ABSTRACT
Food insecurity is known to be associated with metabolic and cardiovascular disease in adults. However, there
is a gap in our knowledge; specifically a lack of studies investigating factors that influence the emergence of
cardiometabolic risks from food insecurity during childhood and adolescence. An improved understanding of
the role of timing and severity of food insecurity on children’s cardiometabolic health (CMH), the
mechanisms/pathways between food insecurity and CMH, and the factors that buffer against or exacerbate this
risk are needed to inform intervention development to prevent later cardiometabolic disease amongst children
who are food insecure. The main objective of this prospective study is to understand how cardiometabolic risk
arises from food insecurity during childhood and identify malleable factors for intervention to buffer the negative
health impact of food insecurity on adolescent’s CMH. We will leverage an established cohort of
racially/ethnically diverse children from low-income households (n=627) participating in a prospective,
longitudinal study examining childhood obesity disparities (HL126171: Berge PI). Survey and ecological
momentary assessment (EMA) data have already been collected, including measures of food insecurity,
household environment (e.g., food environment, family functioning), child health behavior (e.g., diet quality,
sleep, physical activity) and parent behaviors (e.g., feeding practices, stress, coping) at two time points (~24
months apart) at ages 5-10. New measures proposed at ages 11-16 will include: (1) measures of CMH (Life’s
Simple 7 and state-of-the-science measures of body composition, metabolic and cardiovascular function,
oxidative stress and inflammation (i.e., cytokines)), (2) Geographical Information Services (GIS) data, and (3)

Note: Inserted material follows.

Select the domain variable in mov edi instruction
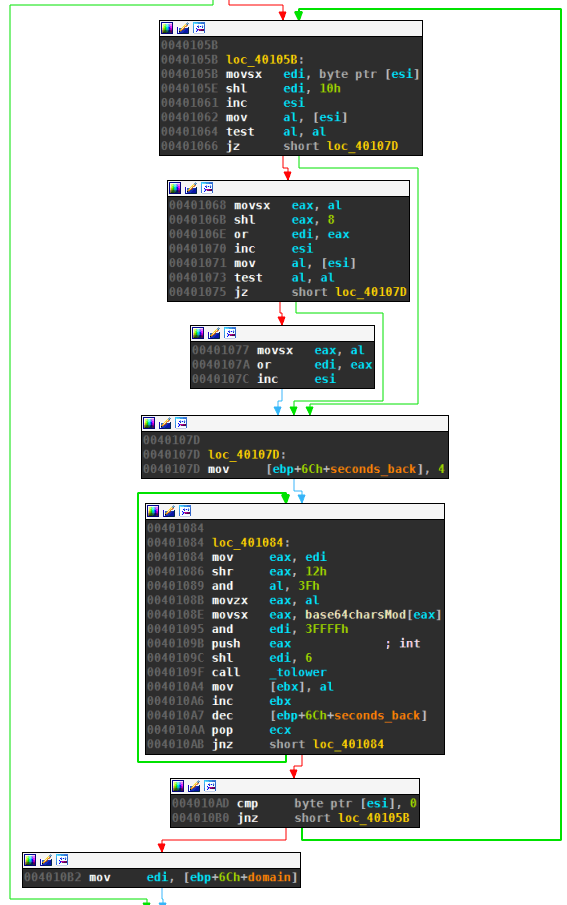click(x=269, y=877)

focus groups with families, school representatives, community organizations, and healthcare providers to
identify intervention targets and refine policies to reduce harmful health effects of food insecurity. Specifically,
this state-of-the art study will: (1) determine the impact of exposure to household food insecurity (i.e., severity,
timing) on child/adolescent CMH; (2) identify mechanisms/pathways between food insecurity and CMH; (3)

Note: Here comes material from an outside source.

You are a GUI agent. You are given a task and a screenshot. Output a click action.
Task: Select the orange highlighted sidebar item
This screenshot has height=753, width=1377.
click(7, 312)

evaluate the extent to which child behaviors, parent factors, and access to resources impact the relationship
between food insecurity and CMH; and (4) using mixed-methodologies (biomarkers, focus groups, EMA, GIS),
prospectively examine the dynamics (e.g., severity, timing) of household food insecurity throughout childhood
and adolescence, and identify risk and protective factors at the level of the family, neighborhood, school, and
community to inform intervention and policy development. This approach is innovative because it represents a
departure from the status quo by focusing on when and how cardiometabolic risk emerges from food insecurity
during childhood and the multi-level factors which buffer against or exacerbate this risk, and significant
because it is expected to have implications for intervention development to prevent future cardiometabolic
diseases among adolescents from food insecure households.